The Exclamation Mark Epidemic

Assembly is a programming language, about a step above straight binary machine language. Just about anything you want to write in assembly is overwhelmingly long, unreadable, and just waiting to replace the contents of your hard drive with a whole bunch of 1s. It does, however, run very quickly, and for that reason it is used for optimization in some applications. It also is small and lower-level than anything else you can have the computer run, and for that reason it is used for viruses.

Now, if you are a sane human being, or if you use a Windows computer at all, you should be thinking, “Viruses? Those are bad,” and most of the time, you’d be right.

But today I will tell you about a virus, yet to be created, that will make the world a better place.

Think about how often do you see the phrase, “Thanks!” Or perhaps, “Click here to continue!” Do you /really/ think all those exclamation marks are necessary? I would say they are not.

The over-use of the exclamation mark is an epidemic sweeping the world.

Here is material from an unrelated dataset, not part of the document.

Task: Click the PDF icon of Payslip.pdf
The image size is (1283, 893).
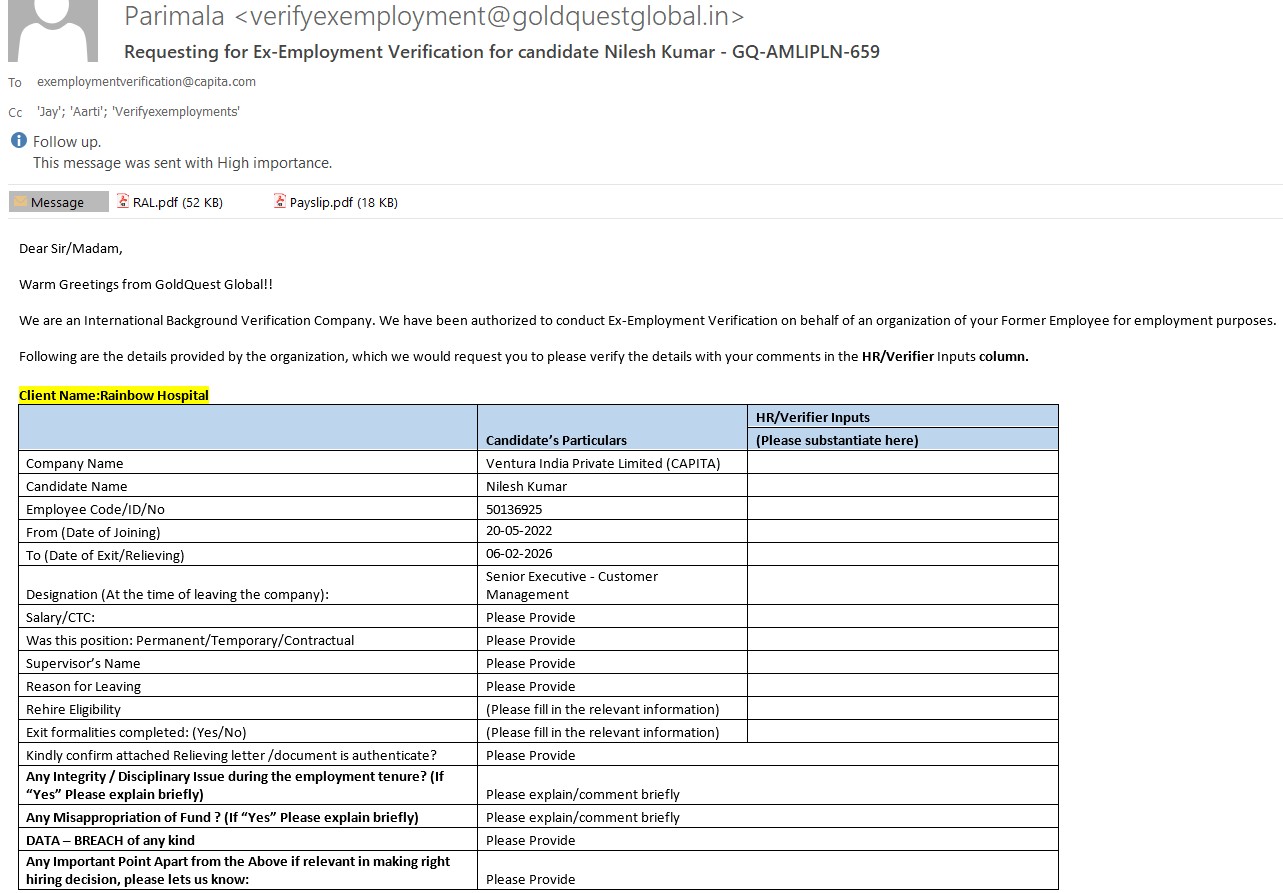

To remedy this, I propose the creation of a virus. Embed it in worms, trojans, Word documents, whatever you can find, but make it cause the computer to ignore 19 out of 20 exclamation marks. This can be accomplished by having your code catch the character code, and simply choose not to pass on nineteen exclamation marks before allowing one through.

This would accomplish a few things:

  1. A person would have to seriously consider the requirements before attempting to fill your screen with extraneous exclamation points.
  2. Programmers would be more likely to make use of clean programming practices involving checking for equality with false rather than inequality with true (the exclamation mark is a common synonym for ‘not’ in many programming languages)
  3. It would alert the world to the dangers of exclamation mark over-use (anxiety, stress, broken ‘1’ keys on a keyboard, grammar errors, etc.)
  4. It would cut the space requirements for archving mailing-lists and news groups by many thousands of gigabytes worldwide, resulting in savings of billions of dollars.
  5. It would make the internet, overall, a much gentler, less abrasive place, resulting in higher test scores and fewer suicides.

Stop the exclamation mark epidemic. Do it for yourself, do it for everybody.

2 thoughts on “The Exclamation Mark Epidemic

  1. I’m with you, buddy. Maybe add another part to the code to “beep” if the user attempts to type two consecutive exclamation marks, and an instant system restart with no opportunity to save for four or more consecutives.

    These people need a short, sharp lesson.